Tsinghua University Solves the "Phototoxicity" Problem, Ushering in an Era of Non-Intrusive Observation in In-Vivo Microscopy
[Introduction] A research team from Tsinghua University has developed a self-supervised denoising algorithm called LF-denoising based on the spatial angular redundancy of the light field. This algorithm can achieve long-term, high-fidelity three-dimensional subcellular imaging under ultra-low light toxicity at the natural light level (10 μW/mm²). This technological breakthrough overcomes the light toxicity limitation in long-term in vivo imaging, providing a new tool for research in fields such as brain science and immunology, and facilitating the revelation of the real dynamics of life processes.
Cells are the basic units of life, and many of their functions and in vivo interactions between cells often last for dozens of hours, which are difficult to reproduce in an in vitro environment.
Therefore, achieving high-fidelity, low-light toxicity three-dimensional subcellular imaging in living animals is a key approach to understanding complex processes in brain science, immunology, and cell dynamics, and is expected to open up a new observation dimension on a long-time scale.
However, in fluorescence microscopy, as long as there is excitation light irradiation, light toxicity is inevitably induced - the energy of the light can damage cells and tissues, causing the fluorescence signal to gradually decay, cell function to become disordered, and even cell death.
Light toxicity is not an instantaneous problem but a "frame-by-frame cumulative damage" throughout the entire imaging process. In long-term imaging, this damage can irreversibly change the life process itself, making the observed results no longer represent the real physiological state.
To address the challenge of light toxicity, the team led by Academician Dai Qionghai from Tsinghua University has successively broken through the "throttling" limit of imaging: The scanning light field microscopy technology [1] completes three-dimensional reconstruction in a single exposure, significantly reducing the light dose. Subsequently, combined with the virtual scanning technology based on physical deep learning [2], the light toxicity introduced during the scanning process is greatly reduced. The photon utilization efficiency has been pushed to an extremely high level - the intensity of the excitation light has approached the lower limit of existing in vivo fluorescence imaging.
However, the real challenge comes from biological phenomena that last for several hours or even a day and night. At this time, the excitation light must be further reduced to a level close to the natural light environment so that the sample can continuously maintain real-life activities without interference.

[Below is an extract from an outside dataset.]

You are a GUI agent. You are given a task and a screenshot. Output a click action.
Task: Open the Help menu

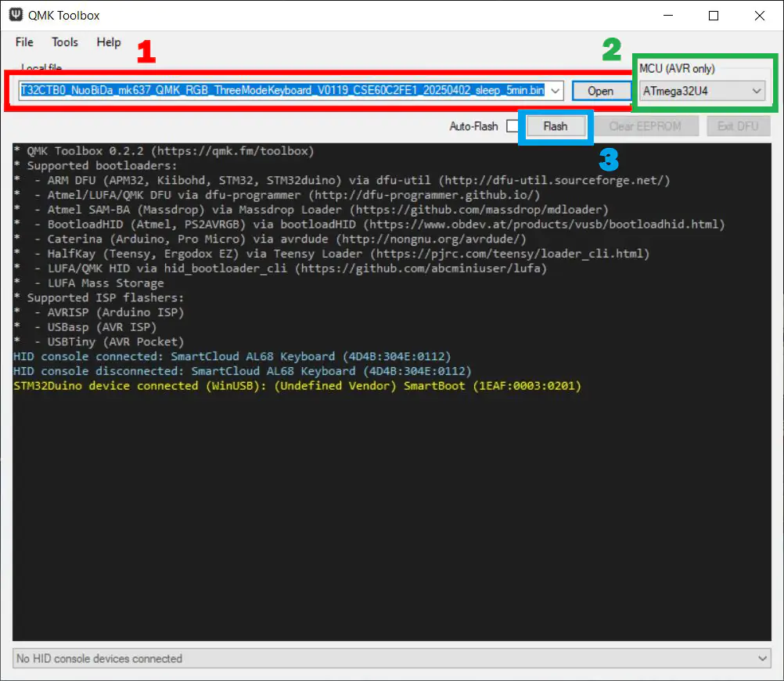tap(109, 42)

However, under such weak light intensity, the signal-to-noise ratio of the original imaging is extremely low, the tissue structure is blurred, and the biological information is almost completely submerged by noise.
Although existing deep learning enhancement methods can use temporal [3] or spatial redundancy [4, 5] to improve image quality, they inevitably sacrifice spatio-temporal resolution and introduce artifacts under extremely weak light conditions, failing to meet the requirements of high-fidelity scientific observation.
Therefore, how to maintain high spatio-temporal fidelity of three-dimensional subcells under "natural light level" illumination and transform extremely weak photon information into clean images with enhanced signal-to-noise ratio through deep learning and computational frameworks is the key scientific problem currently hindering long-term in vivo observation.
Truly achieving this will bring in vivo microscopy from the era of "limited imaging" to the era of "unperturbed observation," opening up an unprecedented channel for revealing the continuous real dynamics of life processes.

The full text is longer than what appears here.